The growing consensus of the importance of green hydrogen in meeting long-term net-zero climate targets has placed sharp focus on the urgent need to reduce the high production costs using electrolyzers, both in terms of required capital investment and the high energy cost of the electrolysis process itself.

In its Hydrogen Forecast to 2050, Norway-based consultancy DNV says that green hydrogen must grow from zero today to 15% of global energy mix by mid-century to meet climate targets. They go on to say that required global expenditures (CAPEX + OPEX) to meet that goal will approach $7 trillion USD, and will require some 3,100 gigawatts of surplus renewable energy to drive the needed electrolyzer capacity.

It is also widely believed that green hydrogen represents the ultimate solution for decarbonizing gas turbine power generation and other major industrial uses currently dependent on natural gas.

Here, GTW examines the potential for meeting these goals with two commercially available electrolyzer types and a third advanced technology actively under development and demonstration:

Liquid alkaline electrolyzers. Reportedly offer the lowest $/kW capital cost for commercial scale plants (over 2 MW input), on the order of $800 to $1,000 per kW, with an efficiency of around 55 kWh input per kg of H2 product.

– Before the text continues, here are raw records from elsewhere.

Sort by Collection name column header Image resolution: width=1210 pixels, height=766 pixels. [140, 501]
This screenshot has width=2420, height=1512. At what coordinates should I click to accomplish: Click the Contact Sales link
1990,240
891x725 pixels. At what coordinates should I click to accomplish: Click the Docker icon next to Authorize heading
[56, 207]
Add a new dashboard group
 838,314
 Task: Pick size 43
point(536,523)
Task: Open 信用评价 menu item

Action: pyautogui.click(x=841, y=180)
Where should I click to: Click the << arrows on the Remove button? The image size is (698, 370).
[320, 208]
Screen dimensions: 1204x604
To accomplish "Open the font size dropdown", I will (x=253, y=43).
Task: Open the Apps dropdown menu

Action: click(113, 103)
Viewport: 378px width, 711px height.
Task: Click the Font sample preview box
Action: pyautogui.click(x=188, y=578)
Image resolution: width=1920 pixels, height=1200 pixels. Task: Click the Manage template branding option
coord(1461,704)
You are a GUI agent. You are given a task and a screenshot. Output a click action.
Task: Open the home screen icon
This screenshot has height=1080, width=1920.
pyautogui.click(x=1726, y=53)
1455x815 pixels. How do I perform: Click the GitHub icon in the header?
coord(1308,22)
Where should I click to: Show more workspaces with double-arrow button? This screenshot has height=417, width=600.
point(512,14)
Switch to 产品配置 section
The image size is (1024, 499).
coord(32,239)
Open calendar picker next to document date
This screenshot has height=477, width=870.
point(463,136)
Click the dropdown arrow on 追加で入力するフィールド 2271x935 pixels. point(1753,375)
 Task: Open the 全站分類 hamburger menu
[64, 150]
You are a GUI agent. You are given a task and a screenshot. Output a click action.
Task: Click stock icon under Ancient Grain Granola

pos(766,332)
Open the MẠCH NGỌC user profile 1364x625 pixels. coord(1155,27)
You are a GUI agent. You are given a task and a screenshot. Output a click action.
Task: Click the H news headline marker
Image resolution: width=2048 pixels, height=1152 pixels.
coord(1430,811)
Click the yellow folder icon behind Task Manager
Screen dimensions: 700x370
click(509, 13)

PEM electrolyzers. Polymer-electrolyte or proton-exchange membrane units have a higher capital cost range of $1,400 to $1,700 per kW due to costly catalysts, but exhibit somewhat higher efficiency closer to 52 kWh input per kg of H2 product with better load-following ability.

Solid oxide electrolyzers. Basically fuel-cells operating in reverse, utilizing waste heat from external sources to reduce primary energy input and achieve higher efficiencies approaching 40 kWh input per kg of H2 product.

Industry focus on high cost

According to industry reports, electrolyzer manufacturers are in general agreement on the potential for rapidly reducing capital costs through economies of scale. Many are embracing development of larger electrolyzer units while others are betting on quantity over unit size.

Regardless of approach, suppliers are already achieving significant reductions in capital expenditure (CAPEX) supported by the evolving market demand for larger systems and innovation in system design and manufacturing methods.

One example is thyssenkrupp Industrial Solutions (Germany), in partnership with De Nora (Italy), who recently announced a significant expansion of manufacturing capacity to meet growing global demand.

As Christopher Noeres, head of energy storage and hydrogen business at thyseenkrupp, told Chemical Engineering magazine: “With the expansion we can build electrolysis plants with an annual capacity of 1 gigawatt (power input), and we plan to expand even further.” (Note: 1GW of capacity equals about 160,000 metric tons of green hydrogen production per year.)

Thyssenkrupp electrolyzers are built as prefabricated skid-mounted modules which can be combined into multiple, large assemblies so hydrogen production capacity can be customized to suit site requirements.
“Scaling up production capacity,” says Noeres, “will help realize economically promising value chains. Not only for large-scale production of green hydrogen, but also for downstream uses such as the manufacture of sustainable chemicals and energy carriers such as ammonia and methanol.”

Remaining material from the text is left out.